- _About this exercise_
Go from the first line below to the one with "Given: Click the greeting" and print each line exactly.

- _Given data_
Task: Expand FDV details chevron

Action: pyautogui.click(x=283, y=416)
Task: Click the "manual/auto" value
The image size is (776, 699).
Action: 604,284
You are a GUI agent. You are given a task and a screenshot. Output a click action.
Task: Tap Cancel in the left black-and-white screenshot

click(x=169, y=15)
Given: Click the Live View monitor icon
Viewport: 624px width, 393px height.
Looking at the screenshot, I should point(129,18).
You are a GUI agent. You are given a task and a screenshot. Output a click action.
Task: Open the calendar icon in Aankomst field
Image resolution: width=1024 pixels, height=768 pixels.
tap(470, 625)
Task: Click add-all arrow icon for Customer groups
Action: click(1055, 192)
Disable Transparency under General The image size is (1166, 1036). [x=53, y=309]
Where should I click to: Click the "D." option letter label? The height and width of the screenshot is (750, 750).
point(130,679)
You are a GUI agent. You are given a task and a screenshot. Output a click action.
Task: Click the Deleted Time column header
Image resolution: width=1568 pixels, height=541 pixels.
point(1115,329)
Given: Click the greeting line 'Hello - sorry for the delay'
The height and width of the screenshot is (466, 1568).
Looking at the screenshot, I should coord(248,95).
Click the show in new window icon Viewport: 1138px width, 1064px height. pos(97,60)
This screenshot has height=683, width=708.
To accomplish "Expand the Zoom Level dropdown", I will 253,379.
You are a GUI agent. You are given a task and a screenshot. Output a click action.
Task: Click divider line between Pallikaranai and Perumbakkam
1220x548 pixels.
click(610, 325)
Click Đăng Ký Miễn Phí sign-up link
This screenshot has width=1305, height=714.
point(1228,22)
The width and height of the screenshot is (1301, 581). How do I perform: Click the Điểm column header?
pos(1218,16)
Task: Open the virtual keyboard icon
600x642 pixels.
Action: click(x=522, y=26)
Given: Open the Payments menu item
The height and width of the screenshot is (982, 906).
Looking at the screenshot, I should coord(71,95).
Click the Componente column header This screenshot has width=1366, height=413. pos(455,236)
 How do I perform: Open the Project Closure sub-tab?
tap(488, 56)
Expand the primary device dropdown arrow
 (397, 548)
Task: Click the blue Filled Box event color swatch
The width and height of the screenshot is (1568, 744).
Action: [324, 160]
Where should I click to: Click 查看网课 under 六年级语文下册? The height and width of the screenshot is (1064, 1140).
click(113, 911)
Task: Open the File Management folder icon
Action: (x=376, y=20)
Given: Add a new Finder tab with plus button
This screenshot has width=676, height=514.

- _Result of the exercise_
Task: Expand FDV details chevron

Action: pyautogui.click(x=283, y=416)
Task: Click the "manual/auto" value
The image size is (776, 699).
Action: 604,284
You are a GUI agent. You are given a task and a screenshot. Output a click action.
Task: Tap Cancel in the left black-and-white screenshot

click(x=169, y=15)
Given: Click the Live View monitor icon
Viewport: 624px width, 393px height.
Looking at the screenshot, I should point(129,18).
You are a GUI agent. You are given a task and a screenshot. Output a click action.
Task: Open the calendar icon in Aankomst field
Image resolution: width=1024 pixels, height=768 pixels.
tap(470, 625)
Task: Click add-all arrow icon for Customer groups
Action: click(1055, 192)
Disable Transparency under General The image size is (1166, 1036). [x=53, y=309]
Where should I click to: Click the "D." option letter label? The height and width of the screenshot is (750, 750).
point(130,679)
You are a GUI agent. You are given a task and a screenshot. Output a click action.
Task: Click the Deleted Time column header
Image resolution: width=1568 pixels, height=541 pixels.
point(1115,329)
Given: Click the greeting line 'Hello - sorry for the delay'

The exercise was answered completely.